## Task requirements
Each line of the data below that carries the word "window" needs to be copied.

## Given data
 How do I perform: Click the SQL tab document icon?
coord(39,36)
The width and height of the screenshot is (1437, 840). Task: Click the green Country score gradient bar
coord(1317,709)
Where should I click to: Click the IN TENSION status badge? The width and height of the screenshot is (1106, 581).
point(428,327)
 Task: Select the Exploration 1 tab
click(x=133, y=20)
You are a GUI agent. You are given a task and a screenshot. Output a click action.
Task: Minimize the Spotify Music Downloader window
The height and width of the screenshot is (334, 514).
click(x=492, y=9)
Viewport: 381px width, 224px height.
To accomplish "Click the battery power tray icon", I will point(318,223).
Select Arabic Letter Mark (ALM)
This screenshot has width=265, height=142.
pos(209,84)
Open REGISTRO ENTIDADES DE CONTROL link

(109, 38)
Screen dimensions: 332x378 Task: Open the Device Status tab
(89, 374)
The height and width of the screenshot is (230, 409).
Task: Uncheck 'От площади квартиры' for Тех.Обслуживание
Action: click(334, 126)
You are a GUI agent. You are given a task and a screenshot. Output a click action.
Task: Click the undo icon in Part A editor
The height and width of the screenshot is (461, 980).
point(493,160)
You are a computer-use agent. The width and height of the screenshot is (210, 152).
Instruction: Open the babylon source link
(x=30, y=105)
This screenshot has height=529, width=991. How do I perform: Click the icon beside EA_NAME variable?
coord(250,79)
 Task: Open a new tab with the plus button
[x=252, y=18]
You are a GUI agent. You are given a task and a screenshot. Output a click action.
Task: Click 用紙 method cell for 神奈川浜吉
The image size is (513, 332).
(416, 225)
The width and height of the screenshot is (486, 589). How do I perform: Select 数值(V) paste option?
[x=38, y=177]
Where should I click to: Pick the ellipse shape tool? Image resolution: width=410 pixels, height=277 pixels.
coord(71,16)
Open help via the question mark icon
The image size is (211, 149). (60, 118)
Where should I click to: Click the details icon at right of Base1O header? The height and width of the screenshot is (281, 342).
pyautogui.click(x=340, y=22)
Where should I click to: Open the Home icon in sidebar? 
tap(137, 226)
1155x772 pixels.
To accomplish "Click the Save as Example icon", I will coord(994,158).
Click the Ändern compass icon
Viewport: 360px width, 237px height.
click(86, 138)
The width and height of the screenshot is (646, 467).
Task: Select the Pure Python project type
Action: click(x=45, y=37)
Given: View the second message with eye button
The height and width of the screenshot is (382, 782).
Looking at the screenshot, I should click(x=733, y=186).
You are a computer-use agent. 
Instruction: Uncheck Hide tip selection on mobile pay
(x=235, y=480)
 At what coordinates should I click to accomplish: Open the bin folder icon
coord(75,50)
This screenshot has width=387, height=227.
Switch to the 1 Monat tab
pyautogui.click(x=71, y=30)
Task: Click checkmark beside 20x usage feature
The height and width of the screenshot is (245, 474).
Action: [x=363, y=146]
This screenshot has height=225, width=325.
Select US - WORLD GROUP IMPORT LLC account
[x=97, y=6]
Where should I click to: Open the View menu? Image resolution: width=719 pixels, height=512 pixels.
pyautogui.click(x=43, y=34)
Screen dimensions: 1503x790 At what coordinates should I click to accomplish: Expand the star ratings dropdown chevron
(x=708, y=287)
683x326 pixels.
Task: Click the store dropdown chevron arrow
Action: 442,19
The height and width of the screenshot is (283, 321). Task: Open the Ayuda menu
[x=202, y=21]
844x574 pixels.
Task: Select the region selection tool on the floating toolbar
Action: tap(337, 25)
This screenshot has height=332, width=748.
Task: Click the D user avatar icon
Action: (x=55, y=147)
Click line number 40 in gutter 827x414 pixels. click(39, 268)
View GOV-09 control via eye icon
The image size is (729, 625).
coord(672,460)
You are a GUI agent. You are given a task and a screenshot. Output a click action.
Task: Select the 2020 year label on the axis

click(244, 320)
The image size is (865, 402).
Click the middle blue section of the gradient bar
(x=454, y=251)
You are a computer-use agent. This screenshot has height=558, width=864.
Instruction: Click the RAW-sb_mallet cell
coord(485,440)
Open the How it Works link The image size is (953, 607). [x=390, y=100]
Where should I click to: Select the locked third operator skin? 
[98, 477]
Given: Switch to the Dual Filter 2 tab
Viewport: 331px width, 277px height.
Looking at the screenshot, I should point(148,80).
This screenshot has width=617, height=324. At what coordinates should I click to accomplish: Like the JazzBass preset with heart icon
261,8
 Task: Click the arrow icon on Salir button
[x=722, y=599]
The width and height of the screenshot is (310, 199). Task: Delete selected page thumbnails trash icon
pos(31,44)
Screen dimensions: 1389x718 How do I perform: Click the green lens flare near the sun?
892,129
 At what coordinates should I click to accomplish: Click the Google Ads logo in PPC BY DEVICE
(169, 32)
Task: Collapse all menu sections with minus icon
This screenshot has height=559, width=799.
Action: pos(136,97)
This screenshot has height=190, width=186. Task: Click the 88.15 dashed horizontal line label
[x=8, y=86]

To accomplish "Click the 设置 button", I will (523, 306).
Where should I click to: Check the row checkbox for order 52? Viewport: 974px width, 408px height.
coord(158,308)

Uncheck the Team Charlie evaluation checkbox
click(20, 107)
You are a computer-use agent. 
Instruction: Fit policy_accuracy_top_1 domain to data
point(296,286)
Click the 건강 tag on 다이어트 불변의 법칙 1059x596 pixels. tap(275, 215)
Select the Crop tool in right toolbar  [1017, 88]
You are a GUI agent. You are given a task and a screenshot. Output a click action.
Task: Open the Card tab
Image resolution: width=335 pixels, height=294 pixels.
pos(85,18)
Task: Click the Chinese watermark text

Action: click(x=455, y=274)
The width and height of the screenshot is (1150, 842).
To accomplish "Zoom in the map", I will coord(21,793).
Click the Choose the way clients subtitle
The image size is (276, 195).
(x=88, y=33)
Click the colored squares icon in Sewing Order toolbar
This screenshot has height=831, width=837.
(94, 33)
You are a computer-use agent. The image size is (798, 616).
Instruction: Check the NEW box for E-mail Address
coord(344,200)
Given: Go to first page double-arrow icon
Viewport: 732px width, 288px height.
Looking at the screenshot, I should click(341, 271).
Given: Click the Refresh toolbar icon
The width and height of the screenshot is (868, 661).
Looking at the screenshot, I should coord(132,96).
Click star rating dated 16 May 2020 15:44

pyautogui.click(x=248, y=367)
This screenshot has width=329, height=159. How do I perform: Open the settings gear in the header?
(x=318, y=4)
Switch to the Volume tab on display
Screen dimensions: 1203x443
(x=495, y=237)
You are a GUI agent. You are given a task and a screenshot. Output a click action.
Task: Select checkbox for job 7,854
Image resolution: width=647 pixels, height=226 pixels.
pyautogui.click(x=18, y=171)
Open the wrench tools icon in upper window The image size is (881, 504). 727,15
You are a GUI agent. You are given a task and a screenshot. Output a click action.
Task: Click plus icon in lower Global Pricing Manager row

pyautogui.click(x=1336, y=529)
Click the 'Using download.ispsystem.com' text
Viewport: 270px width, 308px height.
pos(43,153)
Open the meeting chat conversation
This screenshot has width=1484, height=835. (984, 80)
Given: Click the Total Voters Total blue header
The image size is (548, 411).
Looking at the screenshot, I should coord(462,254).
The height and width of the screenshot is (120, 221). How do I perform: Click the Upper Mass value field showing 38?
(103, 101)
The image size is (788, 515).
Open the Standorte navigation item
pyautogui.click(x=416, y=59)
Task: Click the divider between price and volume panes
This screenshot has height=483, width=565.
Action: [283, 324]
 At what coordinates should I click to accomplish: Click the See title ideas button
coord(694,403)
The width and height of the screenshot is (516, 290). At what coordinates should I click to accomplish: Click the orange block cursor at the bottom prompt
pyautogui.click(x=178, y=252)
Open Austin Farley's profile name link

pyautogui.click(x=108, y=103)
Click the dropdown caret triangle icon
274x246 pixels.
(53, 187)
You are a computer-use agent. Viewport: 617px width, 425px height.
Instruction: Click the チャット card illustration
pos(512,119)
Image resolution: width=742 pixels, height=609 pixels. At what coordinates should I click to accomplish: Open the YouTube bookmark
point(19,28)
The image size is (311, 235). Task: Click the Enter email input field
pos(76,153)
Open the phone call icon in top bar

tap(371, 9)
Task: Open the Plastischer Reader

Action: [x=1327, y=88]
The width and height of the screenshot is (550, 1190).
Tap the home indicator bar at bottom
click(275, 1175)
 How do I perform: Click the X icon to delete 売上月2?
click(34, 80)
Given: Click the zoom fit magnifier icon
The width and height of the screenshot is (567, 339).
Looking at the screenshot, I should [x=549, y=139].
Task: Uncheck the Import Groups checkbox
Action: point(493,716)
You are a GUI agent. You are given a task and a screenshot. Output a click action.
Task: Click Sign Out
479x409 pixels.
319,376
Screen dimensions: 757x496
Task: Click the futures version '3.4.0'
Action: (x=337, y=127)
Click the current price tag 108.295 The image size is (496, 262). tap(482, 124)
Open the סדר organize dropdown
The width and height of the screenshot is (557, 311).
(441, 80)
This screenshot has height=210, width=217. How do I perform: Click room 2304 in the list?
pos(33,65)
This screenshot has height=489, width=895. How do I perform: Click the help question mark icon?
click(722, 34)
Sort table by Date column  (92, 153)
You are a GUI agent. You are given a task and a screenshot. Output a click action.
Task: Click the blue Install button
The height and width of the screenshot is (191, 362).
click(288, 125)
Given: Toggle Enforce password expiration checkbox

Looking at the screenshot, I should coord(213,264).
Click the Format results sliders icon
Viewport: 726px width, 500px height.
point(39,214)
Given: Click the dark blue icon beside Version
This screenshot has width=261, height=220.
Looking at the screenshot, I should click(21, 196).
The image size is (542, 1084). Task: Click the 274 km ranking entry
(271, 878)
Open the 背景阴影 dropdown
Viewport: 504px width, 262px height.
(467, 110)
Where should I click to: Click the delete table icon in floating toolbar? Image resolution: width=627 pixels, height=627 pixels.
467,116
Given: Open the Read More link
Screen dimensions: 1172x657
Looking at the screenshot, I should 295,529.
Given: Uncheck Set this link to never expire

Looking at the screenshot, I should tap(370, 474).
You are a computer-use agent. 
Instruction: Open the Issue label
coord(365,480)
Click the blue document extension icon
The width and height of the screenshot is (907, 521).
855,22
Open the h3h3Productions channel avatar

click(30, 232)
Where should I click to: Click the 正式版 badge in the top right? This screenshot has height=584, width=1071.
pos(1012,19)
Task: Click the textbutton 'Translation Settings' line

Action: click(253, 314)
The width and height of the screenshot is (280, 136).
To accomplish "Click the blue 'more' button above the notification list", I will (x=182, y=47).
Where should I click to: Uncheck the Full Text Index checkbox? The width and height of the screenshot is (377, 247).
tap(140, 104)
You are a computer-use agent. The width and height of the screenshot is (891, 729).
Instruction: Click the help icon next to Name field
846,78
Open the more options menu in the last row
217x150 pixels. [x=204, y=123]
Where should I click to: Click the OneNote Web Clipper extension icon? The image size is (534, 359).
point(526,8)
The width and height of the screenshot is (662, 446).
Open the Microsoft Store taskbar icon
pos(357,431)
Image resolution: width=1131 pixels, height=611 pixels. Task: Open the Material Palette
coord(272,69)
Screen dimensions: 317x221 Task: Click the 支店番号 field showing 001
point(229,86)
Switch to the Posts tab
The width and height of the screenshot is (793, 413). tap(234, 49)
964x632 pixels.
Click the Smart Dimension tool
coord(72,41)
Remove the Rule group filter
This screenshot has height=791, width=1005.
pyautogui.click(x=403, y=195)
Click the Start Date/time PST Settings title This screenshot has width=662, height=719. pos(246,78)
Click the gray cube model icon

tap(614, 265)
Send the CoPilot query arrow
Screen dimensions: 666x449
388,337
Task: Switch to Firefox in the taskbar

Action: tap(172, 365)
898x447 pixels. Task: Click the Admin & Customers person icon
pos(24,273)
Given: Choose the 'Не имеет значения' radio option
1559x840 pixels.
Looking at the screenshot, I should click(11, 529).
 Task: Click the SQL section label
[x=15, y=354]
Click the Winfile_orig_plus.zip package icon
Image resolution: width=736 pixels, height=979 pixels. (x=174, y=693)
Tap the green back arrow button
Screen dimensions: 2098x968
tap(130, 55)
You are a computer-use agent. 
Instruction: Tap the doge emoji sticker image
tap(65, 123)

## Solution for this task
Task: Minimize the Spotify Music Downloader window
Open the wrench tools icon in upper window The image size is (881, 504). 727,15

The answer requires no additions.